If you don’t pick the right BTU, you are either choosing one that is too low, or one that is too high for your room.

**Issues of BTU that is too low:** If you choose an aircon with a BTU that is too low, it will result in longer cooling times, a poor cooling capacity, and also a higher electricity bill. Because the air conditioning unit is underpowered, what will happen is that it will have to operate for a longer period just so that it can bring the room to the best temperature. And because it is operating longer, that then impacts the electricity bill and costs you more in energy in the long run.

**Issues of BTU that is too high: **One would think that perhaps choosing a larger BTU would then mean the opposite, and cool a room much faster, which would be good. However, this is a common misconception and there are actually downsides with choosing an oversized aircon. The issue here is that you aircon is supposed to both lower the temperature and also remove moisture from the air. This keeps you cool and comfortable. However, with an aircon that is too large, what happens is that while the cooling happens very rapidly, the moisture extraction does not keep up. This will mean that while it is cooler, the moisture is still in the air and starts to condense. This can make you feel humid and sticky. Furthermore, because the aircon is too powerful, it will have to stop its cooling cycle very frequently, and start again. This extra cycles creates extra load on the compressor and this causes your aircon lifespan to be reduced.

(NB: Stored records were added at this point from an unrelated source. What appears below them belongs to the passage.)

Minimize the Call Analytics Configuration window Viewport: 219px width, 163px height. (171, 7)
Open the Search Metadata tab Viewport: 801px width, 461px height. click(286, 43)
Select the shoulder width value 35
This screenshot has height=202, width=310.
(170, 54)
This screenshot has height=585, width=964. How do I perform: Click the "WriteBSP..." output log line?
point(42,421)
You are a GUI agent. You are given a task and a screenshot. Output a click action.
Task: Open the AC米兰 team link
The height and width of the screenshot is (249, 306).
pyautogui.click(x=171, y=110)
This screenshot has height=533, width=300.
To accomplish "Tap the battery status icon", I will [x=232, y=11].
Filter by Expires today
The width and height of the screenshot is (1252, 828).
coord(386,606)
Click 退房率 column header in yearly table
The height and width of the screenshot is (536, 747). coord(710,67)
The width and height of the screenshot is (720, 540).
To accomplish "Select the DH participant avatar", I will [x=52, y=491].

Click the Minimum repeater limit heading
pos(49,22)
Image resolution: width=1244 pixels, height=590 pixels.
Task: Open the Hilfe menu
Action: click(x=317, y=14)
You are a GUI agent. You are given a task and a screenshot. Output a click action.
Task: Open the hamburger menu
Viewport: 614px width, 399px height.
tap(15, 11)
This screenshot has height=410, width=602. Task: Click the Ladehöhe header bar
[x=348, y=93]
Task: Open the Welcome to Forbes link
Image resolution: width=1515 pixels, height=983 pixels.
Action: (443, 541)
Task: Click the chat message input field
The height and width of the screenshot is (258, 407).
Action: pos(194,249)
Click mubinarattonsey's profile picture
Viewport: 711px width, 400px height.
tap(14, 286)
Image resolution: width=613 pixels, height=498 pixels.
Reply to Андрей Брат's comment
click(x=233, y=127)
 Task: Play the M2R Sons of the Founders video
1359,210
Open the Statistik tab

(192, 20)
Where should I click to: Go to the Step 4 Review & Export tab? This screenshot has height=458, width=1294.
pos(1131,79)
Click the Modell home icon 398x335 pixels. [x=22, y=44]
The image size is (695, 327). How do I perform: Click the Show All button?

So given the above, it is absolutely critical that you choose just the right BTU for your air conditioners — especially for a tropical country like Singapore.

Now we’ve shown you the math needed to calculate the right BTU, and also the importance of choosing the right and best number. Now to make your life even easier, we’ve taken the most common room sizes and made a table for easy reference.

Not every room and every house are created equal – some are on different floors, get different amount of sun exposure etc and all of this also has some impact on the optimal BTU. So in this section we will outline the other factors that you should consider when choosing BTU, and how to adjust your optimal BTU accordingly.

**1. Floor of House**

Typically, the top floor of the house will receive more heat and its share of sunlight. This is logical because the top floor directly borders the roof, which absorbs and transmits heat from direct sunlight. Meanwhile, the floors below would be insulated from that direct sunlight by the top floor. As such, if your room is on the top floor, we would recommend that you adjust the BTU upwards by 10%.

**2. Degree of Shade**

Again, the rooms in a house sometimes face the sun directly or are in the shade most of the time. This again will affect the amount of humidity that the room accumulates and thus has to be removed. Our recommendation is that if that room faces the sun and has its own share of considerable heat, especially during the hotter times of the day, increase the cooling BTU required by 10%. Conversely, if the room mostly faces the shade or does not get its share of direct sunlight, you can reduce the BTU estimate by 10%.

**3. Number of Persons in the Room**

As people, we all generate body heat. This is why it is so hot in a packed concert. If you typically have a lot of people in a room, e.g. a living room, bedroom, classroom or conference room, you will have to factor that into your BTU calculations. In general, the calculations that we have assume 2 people in the room. If you have more than 2 people, the rule of thumb here is to add 600 BTU per extra person you expect the room to handle.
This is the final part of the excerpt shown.